**The exercise**
Copy each of the items below word for word, one per line.

**Task data**
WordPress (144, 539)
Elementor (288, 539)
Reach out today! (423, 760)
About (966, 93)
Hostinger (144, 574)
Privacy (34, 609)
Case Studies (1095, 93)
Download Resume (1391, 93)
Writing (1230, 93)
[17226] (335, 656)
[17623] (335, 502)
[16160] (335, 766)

**Result**
WordPress (144, 539)
Elementor (288, 539)
Reach out today! (423, 760)
About (966, 93)
Hostinger (144, 574)
Privacy (34, 609)
Case Studies (1095, 93)
Download Resume (1391, 93)
Writing (1230, 93)
[17226] (335, 656)
[17623] (335, 502)
[16160] (335, 766)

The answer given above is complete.